_Assignment_
Return the data that follows exactly. Include every line.

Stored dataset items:
• • • •
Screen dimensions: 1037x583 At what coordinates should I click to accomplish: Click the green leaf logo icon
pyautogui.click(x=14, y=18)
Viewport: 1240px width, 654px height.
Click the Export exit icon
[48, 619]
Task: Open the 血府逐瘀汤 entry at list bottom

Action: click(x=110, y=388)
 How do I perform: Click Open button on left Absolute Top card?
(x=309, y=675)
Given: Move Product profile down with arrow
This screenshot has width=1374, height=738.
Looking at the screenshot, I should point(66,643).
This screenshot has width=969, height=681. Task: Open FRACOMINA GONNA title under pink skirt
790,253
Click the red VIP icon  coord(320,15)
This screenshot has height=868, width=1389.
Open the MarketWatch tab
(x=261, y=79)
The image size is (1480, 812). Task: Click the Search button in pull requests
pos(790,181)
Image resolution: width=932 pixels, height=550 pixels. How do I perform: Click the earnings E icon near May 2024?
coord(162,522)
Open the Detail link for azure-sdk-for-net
• • • •
_Solved problem_
Screen dimensions: 1037x583 At what coordinates should I click to accomplish: Click the green leaf logo icon
pyautogui.click(x=14, y=18)
Viewport: 1240px width, 654px height.
Click the Export exit icon
[48, 619]
Task: Open the 血府逐瘀汤 entry at list bottom

Action: click(x=110, y=388)
 How do I perform: Click Open button on left Absolute Top card?
(x=309, y=675)
Given: Move Product profile down with arrow
This screenshot has width=1374, height=738.
Looking at the screenshot, I should point(66,643).
This screenshot has width=969, height=681. Task: Open FRACOMINA GONNA title under pink skirt
790,253
Click the red VIP icon  coord(320,15)
This screenshot has height=868, width=1389.
Open the MarketWatch tab
(x=261, y=79)
The image size is (1480, 812). Task: Click the Search button in pull requests
pos(790,181)
Image resolution: width=932 pixels, height=550 pixels. How do I perform: Click the earnings E icon near May 2024?
coord(162,522)
Open the Detail link for azure-sdk-for-net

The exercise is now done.